For running inference, we use the same script as for validation (which has groundtruth answer), but need to set a dummy groundtruth answer for doing inference. An example of inference/evaluation script is:
```bash
CONFIG_PATH="<NeMo Root>/examples/speechlm/conf/salm"
CONFIG_NAME=salm_llama3.2-1b_fc_linear_peft

export WANDB_API_KEY="xxxx" && \
export CUDA_VISIBLE_DEVICES="0,1" && \
export HF_TOKEN="xxxxxxx" && \
export HF_HOME="/home/xxx/.huggingface/" && \
export HF_HUB_CACHE="/tmp/hf_cache" && \
export NEMO_MODELS_CACHE="/tmp/megatron_dist_ckpts" && \
python speech_to_text_llm_validate.py \
    --config-path=$CONFIG_PATH \
    --config-name=$CONFIG_NAME \
    ~data.train_ds \ # remove training config
    data.common.add_boa_eoa=true \
    data.common.global_batch_size=$GLOBAL_BATCH \
    data.common.micro_batch_size=$MICRO_BATCH \
    data.common.prompt_format='llama3' \  # set to the same value as training
    data.validation_ds.metric.name='bleu' \  # set to `bleu` for enabling LLM decoding into text for evaluation
    data.validation_ds.manifest_filepath=null \
    ++data.validation_ds.input_cfg=$INPUT_CFG \
    data.validation_ds.num_workers=$NUM_WORKERS \
    ++data.validation_ds.batch_size=$MICRO_BATCH \
    ++data.validation_ds.defer_setup=true \
    ++data.validation_ds.use_lhotse=true \
    ++data.validation_ds.use_bucketing=false \
    ++data.validation_ds.batch_duration=null \
    ++data.validation_ds.quadratic_duration=null \
    ++data.validation_ds.bucket_duration_bins=null \
    ++data.validation_ds.shuffle=false \
    ++model.data.validation_ds.force_finite=true  \
    ++model.data.validation_ds.force_map_dataset=true  \
    ++trainer.use_distributed_sampler=false \
    ++resume.resume_from_path=$CKPT_PATH \  # path to the checkpoint to load
    ++data.validation_ds.write_predictions_to_file=true \
    ++data.validation_ds.output_dir=$OUTPUT_DIR \ # directory to save the predictions
    name="${CONFIG_NAME}_run1_eval" \  
    trainer.devices=1 \
    data.common.tokens_to_generate=256 \
    ++model.inference_config.tokens_to_generate=256 \
    ++model.inference_config.temperature=1.0 \
    ++model.inference_config.top_k=50 \
    ++model.inference_config.top_p=0.95 \
    ++model.inference_config.greedy=false \  # set to `true` to use greedy decoding instead of sampling
    ++model.inference_config.repetition_penalty=1.0 \
    ~logger.wandb  # remove wandb logger
```

## Notes
- If you want to drop PEFT, simply add `~model.peft` to the command line arguments.

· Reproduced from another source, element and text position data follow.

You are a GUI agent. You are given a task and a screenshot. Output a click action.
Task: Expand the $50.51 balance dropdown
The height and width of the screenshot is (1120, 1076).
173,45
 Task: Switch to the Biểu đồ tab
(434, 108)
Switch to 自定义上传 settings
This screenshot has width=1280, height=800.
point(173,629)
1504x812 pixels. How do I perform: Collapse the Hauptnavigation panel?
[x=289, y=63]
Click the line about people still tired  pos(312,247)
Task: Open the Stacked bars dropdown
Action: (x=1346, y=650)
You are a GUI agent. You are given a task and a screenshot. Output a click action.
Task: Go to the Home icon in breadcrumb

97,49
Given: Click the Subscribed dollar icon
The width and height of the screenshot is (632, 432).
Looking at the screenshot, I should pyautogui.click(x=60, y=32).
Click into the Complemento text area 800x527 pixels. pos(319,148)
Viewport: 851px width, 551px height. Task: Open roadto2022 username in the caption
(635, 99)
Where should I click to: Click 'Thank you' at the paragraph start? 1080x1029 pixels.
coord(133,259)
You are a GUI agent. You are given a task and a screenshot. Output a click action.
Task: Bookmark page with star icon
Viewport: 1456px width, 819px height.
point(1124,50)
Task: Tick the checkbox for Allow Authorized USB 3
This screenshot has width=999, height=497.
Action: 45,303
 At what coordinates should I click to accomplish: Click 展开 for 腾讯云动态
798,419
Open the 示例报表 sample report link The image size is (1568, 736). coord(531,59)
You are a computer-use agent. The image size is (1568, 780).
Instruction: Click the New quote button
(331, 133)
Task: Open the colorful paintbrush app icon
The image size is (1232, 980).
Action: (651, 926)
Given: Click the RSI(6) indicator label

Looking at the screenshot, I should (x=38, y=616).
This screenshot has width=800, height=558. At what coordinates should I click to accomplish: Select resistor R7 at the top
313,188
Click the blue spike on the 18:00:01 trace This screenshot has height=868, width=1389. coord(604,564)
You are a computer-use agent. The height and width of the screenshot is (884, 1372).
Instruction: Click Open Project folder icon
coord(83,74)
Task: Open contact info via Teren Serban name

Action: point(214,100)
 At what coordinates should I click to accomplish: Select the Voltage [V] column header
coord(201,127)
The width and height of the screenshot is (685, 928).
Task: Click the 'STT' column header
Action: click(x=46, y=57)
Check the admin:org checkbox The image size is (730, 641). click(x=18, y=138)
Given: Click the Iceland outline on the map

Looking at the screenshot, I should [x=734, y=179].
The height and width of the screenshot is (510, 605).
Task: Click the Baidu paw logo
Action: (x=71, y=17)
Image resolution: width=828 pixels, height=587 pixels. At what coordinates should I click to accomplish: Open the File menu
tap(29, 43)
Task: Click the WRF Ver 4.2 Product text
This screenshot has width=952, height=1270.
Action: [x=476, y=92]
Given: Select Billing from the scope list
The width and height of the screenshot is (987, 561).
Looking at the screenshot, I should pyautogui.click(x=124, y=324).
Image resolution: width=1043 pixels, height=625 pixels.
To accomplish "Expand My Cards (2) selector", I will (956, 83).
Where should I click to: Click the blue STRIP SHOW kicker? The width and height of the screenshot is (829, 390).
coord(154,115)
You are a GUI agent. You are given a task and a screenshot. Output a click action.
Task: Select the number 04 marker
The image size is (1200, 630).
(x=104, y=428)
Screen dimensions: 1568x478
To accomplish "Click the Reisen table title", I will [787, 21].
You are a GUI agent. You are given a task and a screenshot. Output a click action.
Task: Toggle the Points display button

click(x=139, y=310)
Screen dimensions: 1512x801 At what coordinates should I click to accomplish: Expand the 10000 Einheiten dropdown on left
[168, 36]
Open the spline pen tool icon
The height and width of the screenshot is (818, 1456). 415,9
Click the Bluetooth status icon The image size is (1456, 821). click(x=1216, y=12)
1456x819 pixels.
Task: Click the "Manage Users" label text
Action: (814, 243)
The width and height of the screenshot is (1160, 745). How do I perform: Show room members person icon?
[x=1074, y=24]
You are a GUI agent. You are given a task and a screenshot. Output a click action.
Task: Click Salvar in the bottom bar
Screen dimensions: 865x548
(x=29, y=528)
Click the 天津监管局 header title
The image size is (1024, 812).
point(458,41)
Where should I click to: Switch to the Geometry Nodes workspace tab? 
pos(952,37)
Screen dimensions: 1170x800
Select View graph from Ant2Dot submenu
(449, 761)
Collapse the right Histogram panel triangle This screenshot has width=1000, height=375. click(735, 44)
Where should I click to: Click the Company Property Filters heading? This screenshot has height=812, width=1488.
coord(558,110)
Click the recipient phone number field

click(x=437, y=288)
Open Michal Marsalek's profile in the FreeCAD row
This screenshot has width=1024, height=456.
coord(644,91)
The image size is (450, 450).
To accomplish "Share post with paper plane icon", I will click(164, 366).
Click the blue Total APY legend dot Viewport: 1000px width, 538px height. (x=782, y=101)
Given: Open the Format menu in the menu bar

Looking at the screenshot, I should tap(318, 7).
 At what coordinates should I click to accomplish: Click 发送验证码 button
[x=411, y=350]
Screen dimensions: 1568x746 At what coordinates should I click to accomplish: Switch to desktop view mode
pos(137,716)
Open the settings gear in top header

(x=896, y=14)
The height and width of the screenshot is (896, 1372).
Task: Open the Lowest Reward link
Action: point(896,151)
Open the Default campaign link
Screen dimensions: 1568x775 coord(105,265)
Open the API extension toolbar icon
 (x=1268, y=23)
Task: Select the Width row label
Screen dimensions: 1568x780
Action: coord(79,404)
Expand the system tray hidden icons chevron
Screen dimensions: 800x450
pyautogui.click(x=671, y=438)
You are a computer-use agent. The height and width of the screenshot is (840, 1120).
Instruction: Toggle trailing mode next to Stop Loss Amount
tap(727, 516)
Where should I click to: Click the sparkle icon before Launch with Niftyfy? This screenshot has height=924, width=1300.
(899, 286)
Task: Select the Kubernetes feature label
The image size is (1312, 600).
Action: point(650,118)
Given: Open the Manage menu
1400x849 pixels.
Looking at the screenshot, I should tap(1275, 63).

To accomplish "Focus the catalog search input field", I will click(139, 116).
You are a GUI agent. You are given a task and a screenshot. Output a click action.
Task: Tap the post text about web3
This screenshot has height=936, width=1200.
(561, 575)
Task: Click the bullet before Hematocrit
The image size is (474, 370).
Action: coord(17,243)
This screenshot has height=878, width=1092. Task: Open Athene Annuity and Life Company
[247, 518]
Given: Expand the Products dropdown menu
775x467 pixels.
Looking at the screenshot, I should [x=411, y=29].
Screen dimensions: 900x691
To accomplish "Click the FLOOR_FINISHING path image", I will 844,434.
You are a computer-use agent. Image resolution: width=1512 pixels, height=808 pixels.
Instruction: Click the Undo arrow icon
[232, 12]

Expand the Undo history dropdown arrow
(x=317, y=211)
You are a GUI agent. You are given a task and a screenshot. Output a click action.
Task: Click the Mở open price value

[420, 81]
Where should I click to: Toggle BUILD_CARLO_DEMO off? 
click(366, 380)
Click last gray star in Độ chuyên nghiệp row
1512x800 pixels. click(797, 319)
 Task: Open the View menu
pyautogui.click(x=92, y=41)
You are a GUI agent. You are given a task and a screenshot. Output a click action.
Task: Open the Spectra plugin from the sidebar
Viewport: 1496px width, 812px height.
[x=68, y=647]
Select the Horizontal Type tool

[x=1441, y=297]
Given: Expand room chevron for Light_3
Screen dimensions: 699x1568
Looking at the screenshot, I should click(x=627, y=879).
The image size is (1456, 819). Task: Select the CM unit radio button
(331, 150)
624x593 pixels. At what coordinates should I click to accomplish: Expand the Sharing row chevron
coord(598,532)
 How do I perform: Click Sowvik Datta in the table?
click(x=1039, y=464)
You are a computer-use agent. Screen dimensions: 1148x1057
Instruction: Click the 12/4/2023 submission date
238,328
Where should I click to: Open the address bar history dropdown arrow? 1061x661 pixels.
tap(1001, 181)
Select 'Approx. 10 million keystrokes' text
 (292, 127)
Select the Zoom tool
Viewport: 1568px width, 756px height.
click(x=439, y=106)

- If you want to freeze/finetune each of the model's components, you can set `model.freeze_language_model`, `model.freeze_speech_model` and `model.freeze_modality_adapter` to `true` or `false` in the command line arguments.
- If you want to use other LLM models that are not in the example config, you can look for them in `nemo/collections/llm/gpt/model` and set the correspondng `model.llm._target_`, `model.llm.config._target_`, then look for their pretrained weights on Huggingface and set `model.llm.pretrained_model` to the corresponding model name.
- If you want to use Whisper encoder, please note that the current implementation in SpeechLM uses the native Whisper model on Huggingface, which pads or trims audios to a fixed 30s duration.